We were all lost, distance teaching and learning in the first business-as-usual semesters of the pandemic. In a tutoring session one student confessed to me, after gentle prompting, that they didn’t know where the lecture recordings were, confusion that included where to find assignment instructions and the contact information of their teaching assistant.

Due dates, apparently, were the only clear messaging students received in those days. Gone were those four-minute chat windows for Q and A between class periods; so too those announced and unannounced visits to open-door offices.
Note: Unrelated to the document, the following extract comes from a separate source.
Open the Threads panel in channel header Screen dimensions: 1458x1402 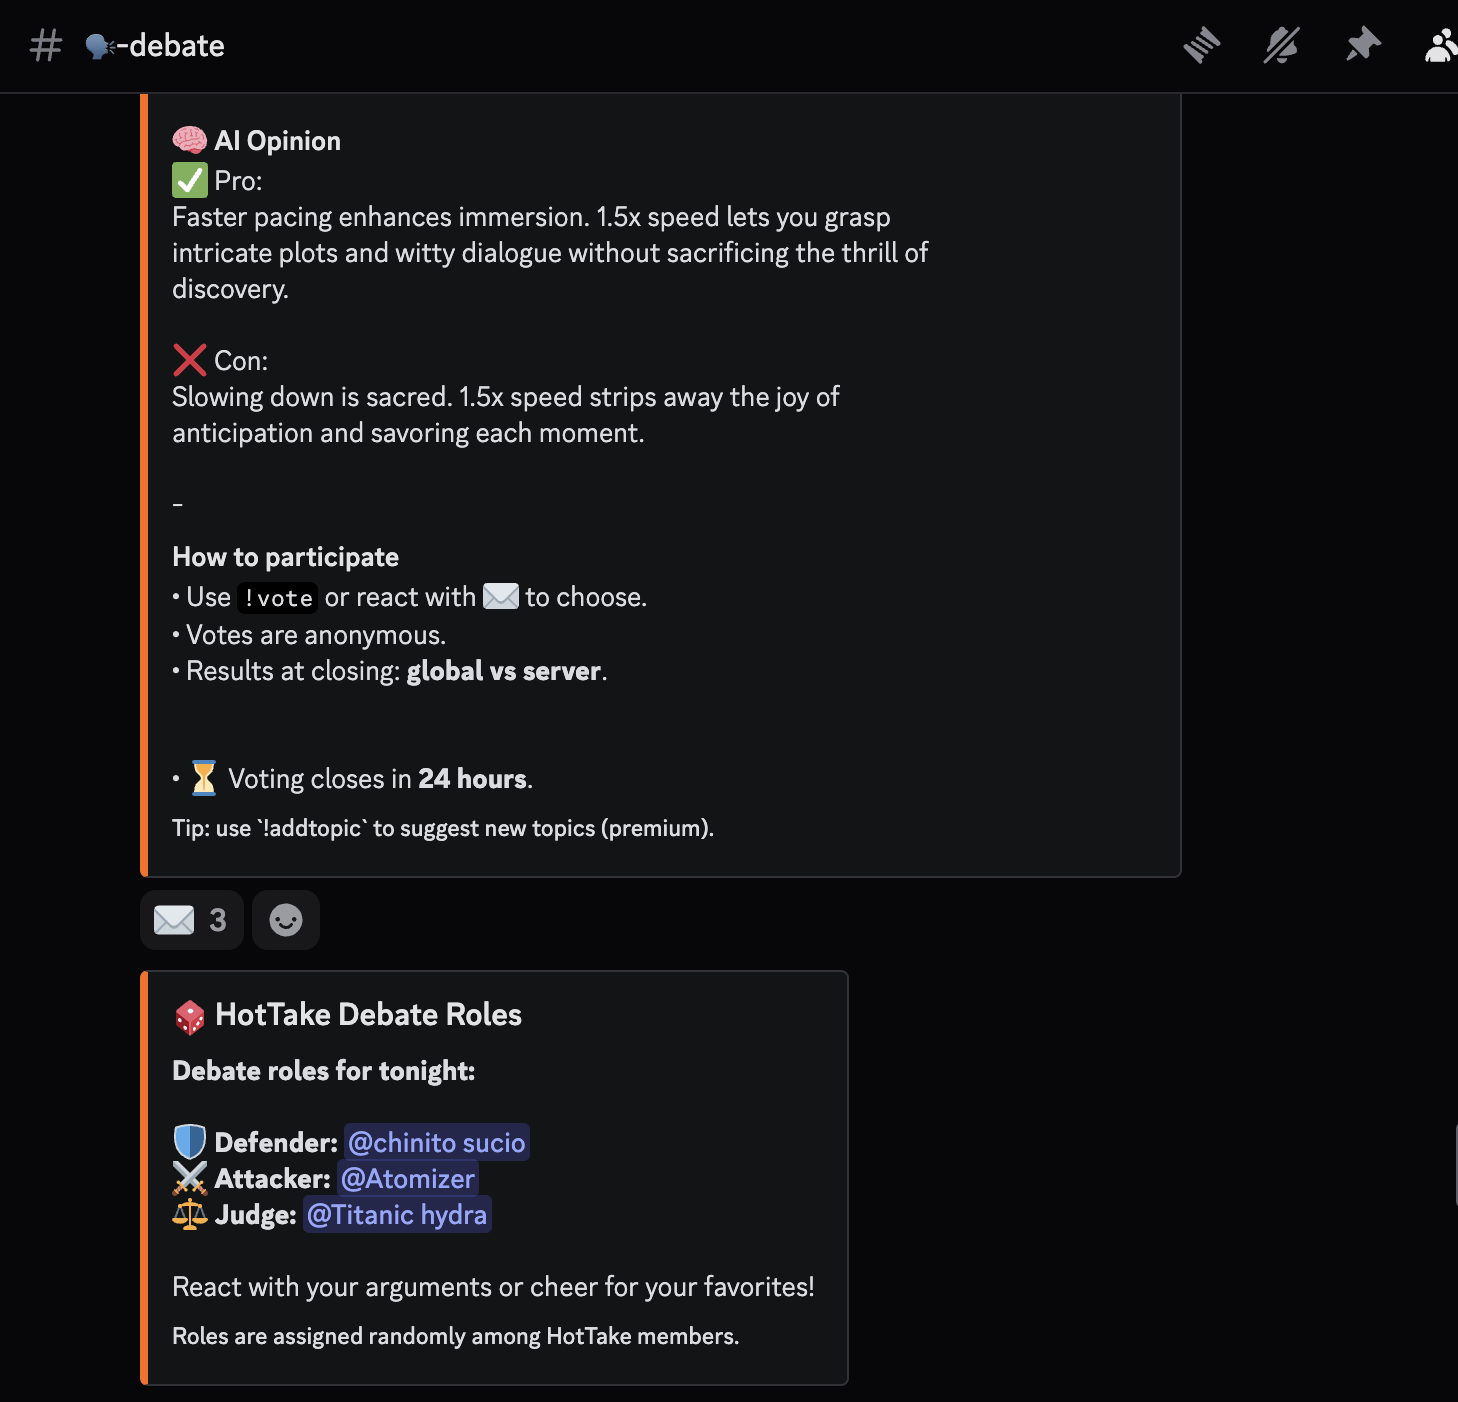[1201, 45]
There was no road map. Fortunately, I knew where we were going, since I had taught this course before. I walked my student through the course pages and navigation menus of the Learning Management System (LMS). Nothing was laid out in modules, nothing was cross-referenced, and nothing was intuitively designed. You already had to know what you needed and where to find it. 

But my student wasn’t alone; I was lost too, in my own way. In fact nobody in higher education had their bearings. We had lost our sacred learning spaces. Many of us also had suffered personal losses. At first, I think, educators were so concerned about slipping standards that we lost track of user experience, which in a world away we had once simply called “learning.”
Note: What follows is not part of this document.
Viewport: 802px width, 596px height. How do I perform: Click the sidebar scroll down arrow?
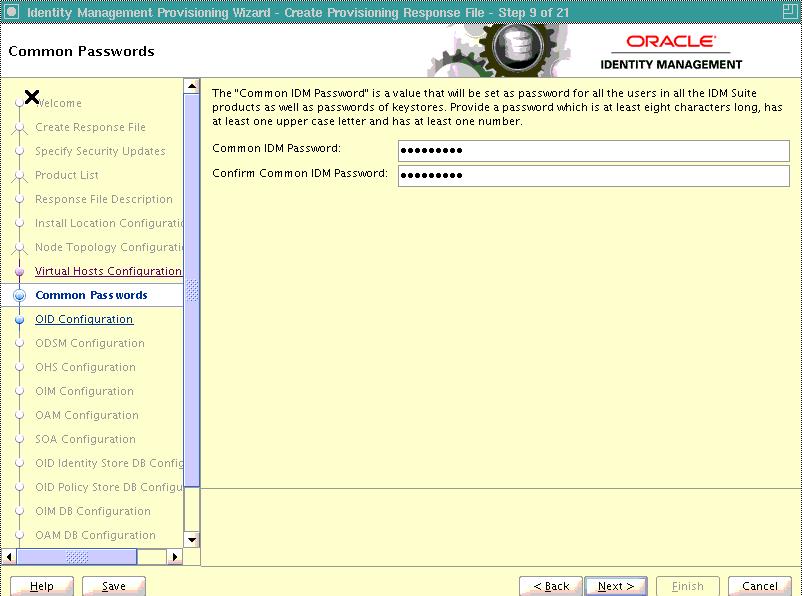pyautogui.click(x=192, y=539)

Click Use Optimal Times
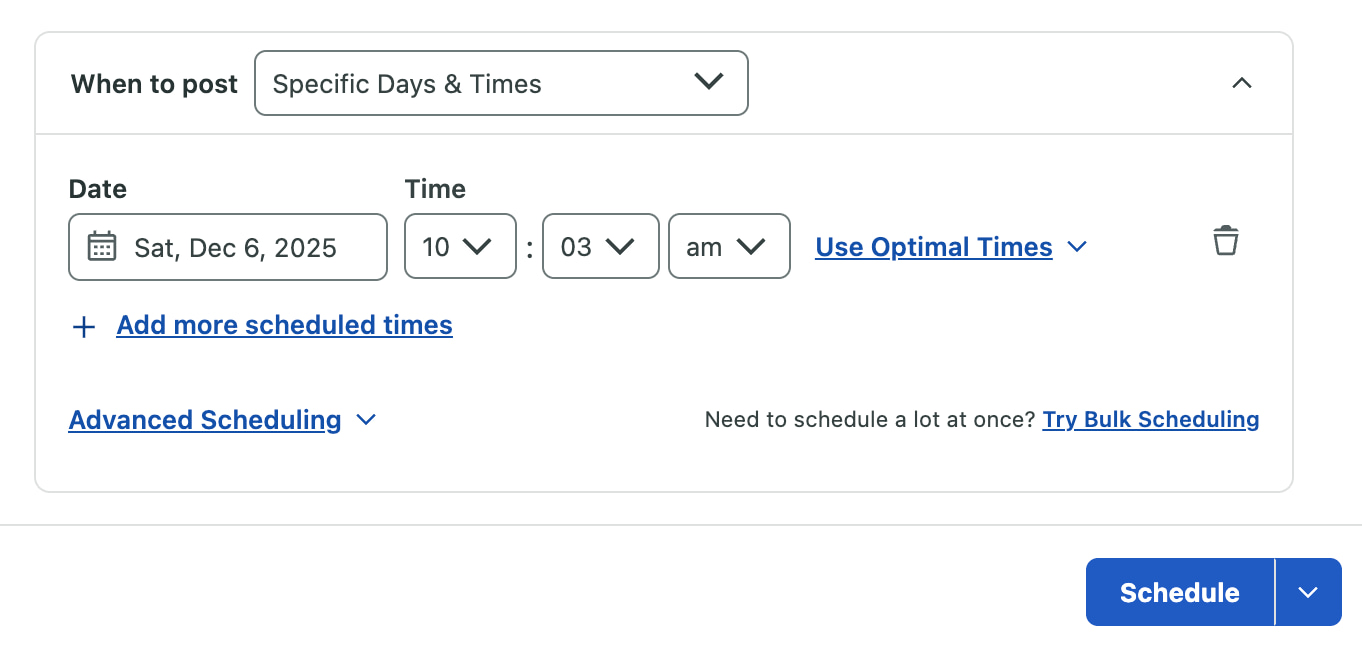tap(933, 247)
What classrooms may have lost in their sanctity they gained in flavor. As a tutor I have been Zoombombed by all manner of pets, toddlers, neighbors, friends, and other guests. (My toddler and I are just as guilty of interrupting my wife’s work calls, the pitfalls and joys of work-from-home.) And there’s been a good amount of embarrassing but innocuous content sent inadvertently over shared screens, whether in unclosed browser tabs or in banner notifications.

All the other hiccups of teleconferencing too—who could forget those? Student loses Wi-Fi connection. My laptop dies. Zoom updates unexpectedly. Someone misses the “click lock to make changes” disclaimer in Mac system preferences. “What time zone is the meeting in again?” “Does it know where I live?”

But any synchronous time together has been at a premium. And however grating distance teaching was at first, I learned so much from my students during the early-pandemic years and became a better educator as a result. Never before had I given much thought to how our students engaged with content online, how they navigated the LMS, and how they communicated with their classmates and teachers in an asynchronous environment. Student-centered pedagogy finally registered for me.

Students in those one-on-one sessions kept me grounded during disorienting times. They inspired me to think seriously about course design. They also inspired me with an array of digital workarounds that had never occurred to me.

Pandemic-era education, I think, should be characterized not by students’ learning loss but by their resilience. And by teleconferencing puppies.

I am a Boston-based educator committed to supporting and empowering students in pursuit of their personal, professional, and academic goals. Specializing in Roman literature, I earned my doctorate in classical studies at the University of Michigan, where I also taught a range of classical civilization, classical language (Latin), and world literature courses.  I have tutored university students for 7 years both in content and in writing, online and in person. For me the most rewarding part of tutoring is seeing students’ growth from their first year all the way to graduation.